▶ **Texte**:

- - -

Le Journal de Michel Perdrial
Le Journal de Michel Perdrial



Loïc Boyer
Je suis l’auteur de textes courts qui furent publiés depuis mil neuf cent quatre-vingt-quinze dans des revues littéraires en France (Supérieur Inconnu, Supplément d’Ame, Nouvelle Donne, Le Bord de l’Eau, Pris de Peur, l’Art du Bref, Sol’Air, Gros Textes, Salmigondis, Verso, Décharge, Bulle, Filigranes, Diérèse, Martobre, Comme ça et Autrement, (Cahier d’) Ecritures, La Nef des Fous), en Belgique (Traversées, Ecrits Vains, L’Arbre à Plumes, Inédit Nouveau, Bleu d’Encre), au Canada (Les Saisons Littéraires) et en Italie (Les Cahiers du Ru).

- - -

▶ **Énoncé**:
Pour chacune des affirmations (a), (b) et (c), dites si elle concorde avec la présentation de l'auteur : répondez par oui ou par non et citez à l'identique les mots qui en décident.
(a) Des textes de l'auteur ont paru dans des revues belges.
(b) L'auteur publie dans des revues depuis deux mille cinq.
(c) Les Cahiers du Ru sont une revue suisse.
Les lignes placées après ce texte proviennent d'une autre source.

- - -

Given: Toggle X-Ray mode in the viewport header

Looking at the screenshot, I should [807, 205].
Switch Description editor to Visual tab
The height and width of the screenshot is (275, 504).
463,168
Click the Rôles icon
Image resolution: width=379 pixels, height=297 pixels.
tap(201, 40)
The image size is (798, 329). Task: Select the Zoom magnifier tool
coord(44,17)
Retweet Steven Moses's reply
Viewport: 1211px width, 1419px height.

- - -

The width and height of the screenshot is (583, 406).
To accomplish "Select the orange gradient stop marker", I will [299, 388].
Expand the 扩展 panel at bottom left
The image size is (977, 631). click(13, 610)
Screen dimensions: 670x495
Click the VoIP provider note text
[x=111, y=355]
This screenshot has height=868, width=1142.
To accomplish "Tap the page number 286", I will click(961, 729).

- - -

▶ **Réponse rédigée**:
(a) Oui : « en Belgique (Traversées, Ecrits Vains, L’Arbre à Plumes, Inédit Nouveau, Bleu d’Encre) ».
(b) Non : « depuis mil neuf cent quatre-vingt-quinze ».
(c) Non : « en Italie (Les Cahiers du Ru) ».